* What to produce *
Repeat, word for word, each of the records shown below, without their pictures.

* Study material *
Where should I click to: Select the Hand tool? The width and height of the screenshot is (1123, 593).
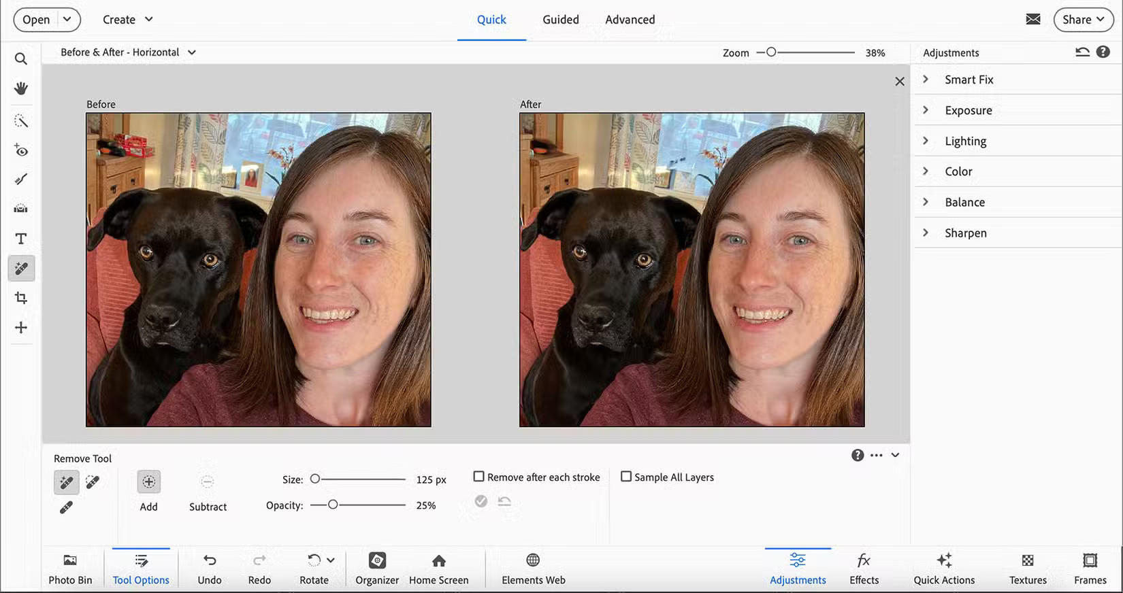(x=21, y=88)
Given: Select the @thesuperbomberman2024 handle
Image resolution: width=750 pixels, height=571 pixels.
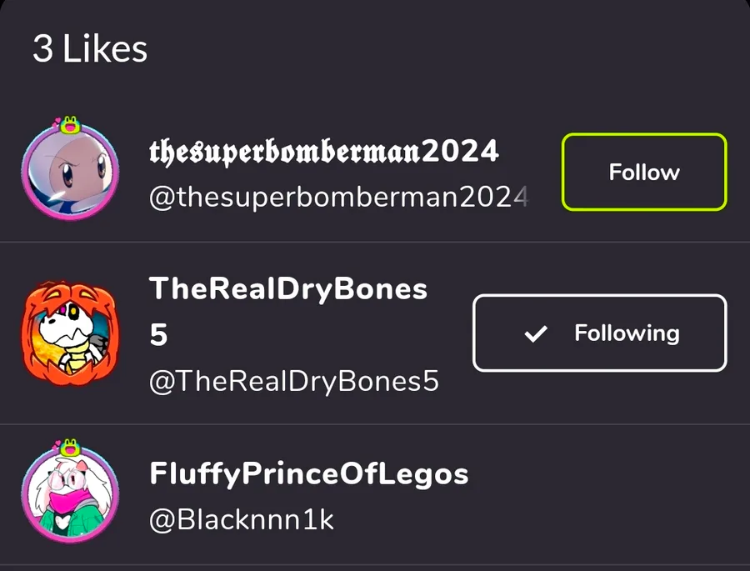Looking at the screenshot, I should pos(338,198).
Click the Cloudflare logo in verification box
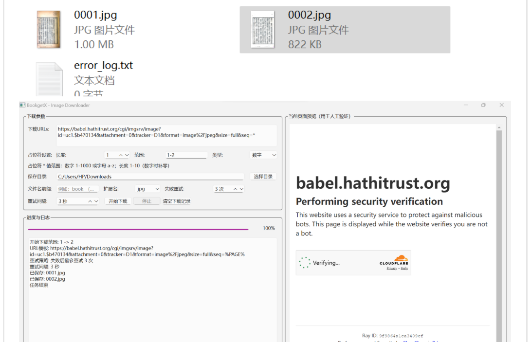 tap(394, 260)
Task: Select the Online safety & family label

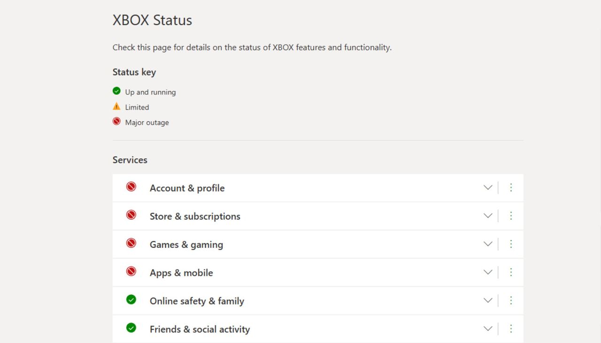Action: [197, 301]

* Response box *
Where should I click to: Select the Hand tool? The width and height of the screenshot is (1123, 593).
(x=21, y=88)
Given: Select the @thesuperbomberman2024 handle
Image resolution: width=750 pixels, height=571 pixels.
Looking at the screenshot, I should pos(338,198).
Click the Cloudflare logo in verification box
 tap(394, 260)
Task: Select the Online safety & family label

Action: [197, 301]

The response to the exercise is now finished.